Sebastian raised his eyes to the dock as two teenage boys barreled down it. A little boy, maybe three, was crouched on his heels, leaning in, inspecting the water. The dock shifted under the teen’s weight, he saw the boy bounce in. It took a moment for his mind to comprehend what he witnessed. He waited for Dad to do something, but he realized Dad didn’t notice. One leap, his muscles responded. He ran down the dock and dropped in after the boy.
Ink. They chained a dock in ink, he could see nothing but lake weed, he reached blindly ‘Oh Lord God, please!’ He begged.
Men were frantically looking for a way to help. Ten on the dock. Twenty in the water.
A voice shouted they had called 911.
Jack stared at the bubbles in shock.
Mel had leaped from Barney the minute she saw a flicker of commotion from the corner of her eye. She now stood beside Jack staring at bubbles. It seemed the lake was filled with a thousand bodies dunking, surfacing, breathing, and diving again. “Oh God please, help them find him.” her mind whispered.

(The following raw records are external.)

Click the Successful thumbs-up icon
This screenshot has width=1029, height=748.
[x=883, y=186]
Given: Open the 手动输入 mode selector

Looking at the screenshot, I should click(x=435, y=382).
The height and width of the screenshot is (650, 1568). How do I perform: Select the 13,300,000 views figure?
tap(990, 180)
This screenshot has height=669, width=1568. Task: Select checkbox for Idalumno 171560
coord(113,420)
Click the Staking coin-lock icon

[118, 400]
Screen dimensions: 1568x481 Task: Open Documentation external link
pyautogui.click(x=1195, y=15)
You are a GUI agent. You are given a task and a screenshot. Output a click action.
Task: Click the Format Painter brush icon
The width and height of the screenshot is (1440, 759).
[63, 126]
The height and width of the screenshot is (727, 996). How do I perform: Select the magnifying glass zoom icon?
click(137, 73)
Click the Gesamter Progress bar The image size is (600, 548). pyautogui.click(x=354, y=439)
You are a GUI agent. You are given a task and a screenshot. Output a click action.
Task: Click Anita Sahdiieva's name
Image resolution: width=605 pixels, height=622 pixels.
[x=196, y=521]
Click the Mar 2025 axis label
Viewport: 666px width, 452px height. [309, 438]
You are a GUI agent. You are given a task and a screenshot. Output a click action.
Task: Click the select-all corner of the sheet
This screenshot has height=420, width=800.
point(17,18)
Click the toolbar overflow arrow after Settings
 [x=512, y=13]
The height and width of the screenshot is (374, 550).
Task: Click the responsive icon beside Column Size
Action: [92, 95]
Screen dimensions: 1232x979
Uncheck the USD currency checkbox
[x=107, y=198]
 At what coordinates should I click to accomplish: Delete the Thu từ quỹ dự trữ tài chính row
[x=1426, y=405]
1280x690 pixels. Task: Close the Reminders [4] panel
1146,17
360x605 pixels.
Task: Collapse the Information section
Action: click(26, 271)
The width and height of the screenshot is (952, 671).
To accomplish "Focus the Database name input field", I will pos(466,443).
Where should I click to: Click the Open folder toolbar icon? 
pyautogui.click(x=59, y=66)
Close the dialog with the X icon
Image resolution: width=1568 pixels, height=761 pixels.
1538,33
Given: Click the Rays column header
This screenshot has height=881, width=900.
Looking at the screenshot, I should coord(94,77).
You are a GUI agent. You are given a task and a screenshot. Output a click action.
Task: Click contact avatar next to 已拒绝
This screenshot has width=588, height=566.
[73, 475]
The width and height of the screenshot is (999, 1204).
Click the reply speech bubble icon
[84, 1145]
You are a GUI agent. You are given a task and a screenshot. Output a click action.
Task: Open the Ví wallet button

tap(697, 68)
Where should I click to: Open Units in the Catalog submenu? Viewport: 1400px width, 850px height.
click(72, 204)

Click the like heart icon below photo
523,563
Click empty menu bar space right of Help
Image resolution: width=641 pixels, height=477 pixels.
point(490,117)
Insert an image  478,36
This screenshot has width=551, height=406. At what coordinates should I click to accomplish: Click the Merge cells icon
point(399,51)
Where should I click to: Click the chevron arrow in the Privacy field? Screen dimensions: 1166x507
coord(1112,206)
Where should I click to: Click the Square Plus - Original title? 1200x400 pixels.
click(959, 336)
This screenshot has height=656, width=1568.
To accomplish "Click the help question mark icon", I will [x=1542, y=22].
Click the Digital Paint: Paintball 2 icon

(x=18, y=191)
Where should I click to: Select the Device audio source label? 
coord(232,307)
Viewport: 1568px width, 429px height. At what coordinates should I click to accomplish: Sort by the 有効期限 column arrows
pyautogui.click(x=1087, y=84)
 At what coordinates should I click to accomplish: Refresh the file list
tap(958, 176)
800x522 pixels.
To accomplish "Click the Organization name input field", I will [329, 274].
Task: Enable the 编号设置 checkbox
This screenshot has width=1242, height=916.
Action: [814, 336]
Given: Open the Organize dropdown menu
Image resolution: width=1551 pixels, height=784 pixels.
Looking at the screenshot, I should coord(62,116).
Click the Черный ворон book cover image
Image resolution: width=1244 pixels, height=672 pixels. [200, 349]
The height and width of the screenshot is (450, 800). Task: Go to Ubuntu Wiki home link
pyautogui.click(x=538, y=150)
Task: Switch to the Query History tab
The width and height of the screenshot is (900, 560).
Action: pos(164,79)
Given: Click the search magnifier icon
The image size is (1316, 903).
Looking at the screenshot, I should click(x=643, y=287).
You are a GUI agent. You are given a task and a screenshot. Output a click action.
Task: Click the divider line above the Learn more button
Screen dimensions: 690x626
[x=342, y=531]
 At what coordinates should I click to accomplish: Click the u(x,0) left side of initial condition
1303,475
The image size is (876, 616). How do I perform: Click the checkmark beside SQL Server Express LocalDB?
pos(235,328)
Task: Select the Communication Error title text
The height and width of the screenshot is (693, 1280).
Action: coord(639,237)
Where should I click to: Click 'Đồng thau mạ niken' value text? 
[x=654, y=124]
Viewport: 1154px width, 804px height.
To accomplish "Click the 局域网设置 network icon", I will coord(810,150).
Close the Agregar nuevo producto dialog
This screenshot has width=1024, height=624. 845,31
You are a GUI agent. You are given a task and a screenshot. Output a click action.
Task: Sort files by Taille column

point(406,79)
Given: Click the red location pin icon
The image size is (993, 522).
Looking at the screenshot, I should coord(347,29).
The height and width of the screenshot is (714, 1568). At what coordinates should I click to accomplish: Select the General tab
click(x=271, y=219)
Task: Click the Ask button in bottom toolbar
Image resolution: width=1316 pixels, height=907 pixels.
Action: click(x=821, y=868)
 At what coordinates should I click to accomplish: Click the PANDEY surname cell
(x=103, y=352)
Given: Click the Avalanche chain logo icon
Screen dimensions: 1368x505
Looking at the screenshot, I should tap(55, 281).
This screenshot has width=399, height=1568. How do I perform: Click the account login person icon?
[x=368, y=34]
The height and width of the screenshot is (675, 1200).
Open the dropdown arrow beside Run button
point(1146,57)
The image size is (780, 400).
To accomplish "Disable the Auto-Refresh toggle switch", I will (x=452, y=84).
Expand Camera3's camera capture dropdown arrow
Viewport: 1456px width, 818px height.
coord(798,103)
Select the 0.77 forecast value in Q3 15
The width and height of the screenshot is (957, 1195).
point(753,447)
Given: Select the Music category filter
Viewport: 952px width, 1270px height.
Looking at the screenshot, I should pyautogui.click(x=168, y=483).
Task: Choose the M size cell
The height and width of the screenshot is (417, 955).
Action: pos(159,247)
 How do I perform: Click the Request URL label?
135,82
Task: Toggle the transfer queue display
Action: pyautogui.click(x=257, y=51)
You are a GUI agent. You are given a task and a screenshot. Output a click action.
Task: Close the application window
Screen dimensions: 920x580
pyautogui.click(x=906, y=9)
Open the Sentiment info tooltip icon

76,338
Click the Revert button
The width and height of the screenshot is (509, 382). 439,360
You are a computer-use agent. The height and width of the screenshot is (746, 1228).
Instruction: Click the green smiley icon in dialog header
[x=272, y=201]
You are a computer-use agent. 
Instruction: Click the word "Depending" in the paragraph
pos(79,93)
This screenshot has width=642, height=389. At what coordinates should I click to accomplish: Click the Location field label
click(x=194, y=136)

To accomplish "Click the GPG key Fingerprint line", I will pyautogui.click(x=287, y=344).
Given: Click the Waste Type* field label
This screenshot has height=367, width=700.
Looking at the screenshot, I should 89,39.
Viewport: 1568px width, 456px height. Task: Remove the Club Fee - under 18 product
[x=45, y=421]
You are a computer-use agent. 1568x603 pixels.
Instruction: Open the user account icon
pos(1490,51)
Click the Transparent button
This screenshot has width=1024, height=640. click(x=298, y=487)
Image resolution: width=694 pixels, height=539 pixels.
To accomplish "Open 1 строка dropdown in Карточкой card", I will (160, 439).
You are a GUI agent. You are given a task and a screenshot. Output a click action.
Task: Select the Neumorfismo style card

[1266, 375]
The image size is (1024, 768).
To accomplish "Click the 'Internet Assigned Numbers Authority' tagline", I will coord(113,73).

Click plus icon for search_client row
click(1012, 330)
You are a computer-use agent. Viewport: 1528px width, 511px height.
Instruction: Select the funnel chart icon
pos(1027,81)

Moms were holding their littles on the side, watching in horror. Whispered prayers for help and thankfulness in conflicted chatter escaped their lips. “Thank you it’s not me! Oh God, help him!”
Water. An infinity of water. An eternity of water. Sebastian felt like he was in it for a hundred years searching for that baby’s breath.
He swam deeper, it got colder. His lungs shrieked. He ignored them. It didn’t seem right that he should breathe while that baby couldn’t. He used his hands to touch where his eyes couldn’t see. “Oh Lord God PLEASE HELP!” his mind beseeched.
His hand brushed on something soft, instinctively he moved his body toward it, a stick? A soft stick? A soft… wrist. He grabbed and pulled and screamed to the surface.
When Sebastian surfaced with a blue boy, his tattooed arms held him toward heaven. A hundred hands reached down to extract him, Mel's and Jack’s were the first.
Green Two-Piece immediately started what she’d been trained to do. Emergency room nurses’ know how to keep it together in an emergency.
“Oh God, no heartbeat! Her blue-lipped fear, confirmed. She was hovering over Sam. Her jowls jiggled as she started CPR. “Momma?” Heather called out. “Just pray!” Green Two-Piece instructed as she started chest compressions. Heather did, Mel did, Jack did, Sebastian did, and everyone on that damn dock did.
The first- responders and a helicopter arrived simultaneously, and CPR was passed from Green Two-Piece to the ambulance attendant. Still no heartbeat, still no breath. Everyone was loaded into the chopper and a cry for prayer rang out through the city.
***
In his office across town, a Tweet vibrated.
“Drowning at Bunson Lake, first responders have arrived, please pray.”
Bruce was leaning back in his chair, his eyes closed in thought. “How the hell can people still believe in that shit!?” It made him angry, all of it seethed inside, and it slipped out. His eyes flashed open “Bull shit!”
He opened his laptop and started typing.
It was a three-line tweet.
“Ludicrous to lean on the superstition of prayer. We should focus our attention and gratitude on the first responders.”
He hit the enter button.
Within fifteen minutes The Editor of Bunson News’ phone was going off the rails. It vibrated. He ignored it. It vibrated again, and again, and again. He turned it over and swiped it open. Messages flashed.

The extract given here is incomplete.